High-definition camera systems versus Conventional White Light Imaging assisted resection for treatment of Non-muscle invasive bladder cancer

Document Type : Original Article

Authors

1 Urology department, Sednawy Hospital, Health Insurance Organization, Egypt.

2 Urology and Nephrology Center, Mansoura University, Mansoura, Egypt.

Abstract

Background: The goal of TURBT in Ta and T1 NMIBC is to make the correct diagnosis and completely remove all visible lesions. Herein, we assssess the high-definition camera systems in the resection of bladder tumors.
Patients and methods: This is a randomized controlled trial for 160 patients with bladder tumor, conducted in a single referral specialized urology hospital, between May 2019 to august 2021. For patients allocated to treatment Arm A (WLI ) Storz telecam SL NTSC color videoscopy system was the used machine.

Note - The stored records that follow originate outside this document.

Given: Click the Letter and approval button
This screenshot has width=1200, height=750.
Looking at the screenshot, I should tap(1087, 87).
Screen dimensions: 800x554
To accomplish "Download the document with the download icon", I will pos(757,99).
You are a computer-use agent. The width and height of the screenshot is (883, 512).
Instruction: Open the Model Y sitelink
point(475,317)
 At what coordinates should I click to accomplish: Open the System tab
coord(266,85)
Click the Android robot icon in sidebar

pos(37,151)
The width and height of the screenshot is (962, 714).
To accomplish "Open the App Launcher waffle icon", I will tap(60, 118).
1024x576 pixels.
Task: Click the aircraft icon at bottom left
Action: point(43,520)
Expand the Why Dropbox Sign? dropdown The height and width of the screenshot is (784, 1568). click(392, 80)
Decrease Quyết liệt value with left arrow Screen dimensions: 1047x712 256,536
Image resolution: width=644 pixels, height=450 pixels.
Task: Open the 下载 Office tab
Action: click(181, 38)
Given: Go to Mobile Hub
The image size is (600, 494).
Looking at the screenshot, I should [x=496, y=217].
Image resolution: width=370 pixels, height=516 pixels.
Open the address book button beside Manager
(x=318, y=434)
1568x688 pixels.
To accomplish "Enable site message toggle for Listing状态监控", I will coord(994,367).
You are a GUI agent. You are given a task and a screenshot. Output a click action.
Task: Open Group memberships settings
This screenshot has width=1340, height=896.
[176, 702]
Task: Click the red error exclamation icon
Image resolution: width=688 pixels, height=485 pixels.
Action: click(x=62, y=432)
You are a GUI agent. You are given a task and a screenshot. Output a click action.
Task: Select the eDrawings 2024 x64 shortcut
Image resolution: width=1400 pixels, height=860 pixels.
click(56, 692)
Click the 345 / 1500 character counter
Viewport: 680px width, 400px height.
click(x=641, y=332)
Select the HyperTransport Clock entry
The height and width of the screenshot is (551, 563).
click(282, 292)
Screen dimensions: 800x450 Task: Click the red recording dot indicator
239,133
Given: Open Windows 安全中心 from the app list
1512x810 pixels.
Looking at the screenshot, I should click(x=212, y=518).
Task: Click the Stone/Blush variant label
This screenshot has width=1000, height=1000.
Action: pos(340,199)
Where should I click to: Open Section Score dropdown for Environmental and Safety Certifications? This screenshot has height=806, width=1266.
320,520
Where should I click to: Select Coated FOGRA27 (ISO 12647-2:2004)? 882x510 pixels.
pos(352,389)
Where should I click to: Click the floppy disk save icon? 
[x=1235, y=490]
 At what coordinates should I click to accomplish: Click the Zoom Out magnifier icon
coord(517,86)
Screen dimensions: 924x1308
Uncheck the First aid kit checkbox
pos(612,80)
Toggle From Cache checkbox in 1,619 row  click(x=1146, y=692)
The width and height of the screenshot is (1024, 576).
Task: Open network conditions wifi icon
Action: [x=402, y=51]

For patients allocated to treatment Arm B (High-definition camera systems), Karl Storz Image 1 HD HUB Camera System was used. Results: Tumor size was 2.2 ± 0.8 in WLI arm while it was 2.3 ± 1.1 in HD camera arm with insignificant P value = 0.5. Second look TURBT after 4 – 6 weeks after primary resection to search for residual or recurrent lesions which could be detected. Second look TURBT using WLI detect about 16/75 ( 21.3 % ) cases of residual lesions in WLI arm , while it detect 13/85 ( 15.2 % ) lesions in HD camera system arm. After 3 months showed recurrence in 20 patient in WLI arm and 16 patients in HD camera arm with insignificant difference . ( p- value 0.6). Conclusion: There is no difference in between gold standard WLI and HD camera mode regarding residual tumor, or tumor recurrence at 3 months.